Heavylift, a maritime agency, thru a letter signed by petitioner Josephine Evangelio,


Administrative and Finance Manager of Heavylift, informed respondent Ma. Dottie Galay,
Heavylift Insurance and Provisions Assistant, of her low performance rating and the negative
feedback from her team members regarding her work attitude. The letter also notified her that
she was being relieved of her other functions except the development of the new Access
program.
Subsequently, on August 16, 1999, Galay was terminated for alleged loss of confidence.
Thereafter, she filed with the Labor Arbiter a complaint for illegal dismissal and nonpayment of
service incentive leave and 13th month pay against petitioners.
Before the labor arbiter, petitioners alleged that Galay had an attitude problem and did not get
along with her co-employees for which she was constantly warned to improve. Petitioners aver
that Galays attitude resulted to the decline in the companys efficiency and productivity.

Issue:

Whether or not respondent Galay was illegaly dismissed.

Ruling:

An employee who cannot get along with his co-employees is detrimental to the company for he
can upset and strain the working environment. Without the necessary teamwork and synergy, the
organization cannot function well. Thus, management has the prerogative to take the necessary
action to correct the situation and protect its organization. When personal differences between
employees and management affect the work environment, the peace of the company is affected.
Thus, an employees attitude problem is a valid ground for his termination. It is a situation
analogous to loss of trust and confidence that must be duly proved by the employer. Similarly,
compliance with the twin requirement of notice and hearing must also be proven by the
employer.

However, we are not convinced that in the present case, petitioners have shown sufficiently clear
and convincing evidence to justify Galays termination. Though they are correct in saying that in
this case, proof beyond reasonable doubt is not required, still there must be substantial evidence
to support the termination on the ground of attitude. The mere mention of negative feedback
from her team members, and the letter dated February 23, 1999, are not proof of her attitude
problem. Likewise, her failure to refute petitioners allegations of her negative attitude does not
amount to admission. Technical rules of procedure are not binding in labor cases. Besides, the
burden of proof is not on the employee but on the employer who must affirmatively show
adequate evidence that the dismissal was for justifiable cause.

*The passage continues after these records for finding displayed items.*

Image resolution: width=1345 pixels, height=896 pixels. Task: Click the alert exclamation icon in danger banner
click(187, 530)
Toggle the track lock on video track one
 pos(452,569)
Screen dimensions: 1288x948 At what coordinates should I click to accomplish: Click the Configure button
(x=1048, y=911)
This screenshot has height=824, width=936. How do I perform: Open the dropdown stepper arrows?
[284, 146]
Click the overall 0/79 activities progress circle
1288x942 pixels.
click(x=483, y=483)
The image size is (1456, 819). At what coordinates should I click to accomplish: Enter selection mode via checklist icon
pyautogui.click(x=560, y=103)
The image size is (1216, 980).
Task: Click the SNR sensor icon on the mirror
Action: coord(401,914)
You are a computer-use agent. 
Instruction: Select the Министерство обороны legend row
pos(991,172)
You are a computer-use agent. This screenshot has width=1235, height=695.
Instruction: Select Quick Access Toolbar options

In our view, neither does the February 23, 1999 letter constitute the required notice. The letter
did not inform her of the specific acts complained of and their corresponding penalty. The law
requires the employer to give the worker to be dismissed two written notices before terminating
his employment, namely, (1) a notice which apprises the employee of the particular acts or
omissions for which his dismissal is sought; and (2) the subsequent notice which informs the
employee of the employers decision to dismiss him. Additionally, the letter never gave
respondent Galay an opportunity to explain herself, hence denying her due process.

In sum, we find that Galay was illegally dismissed, because petitioners failed to show adequately
that a valid cause for terminating respondent exists, and because petitioners failed to comply
with the twin requirement of notice and hearing.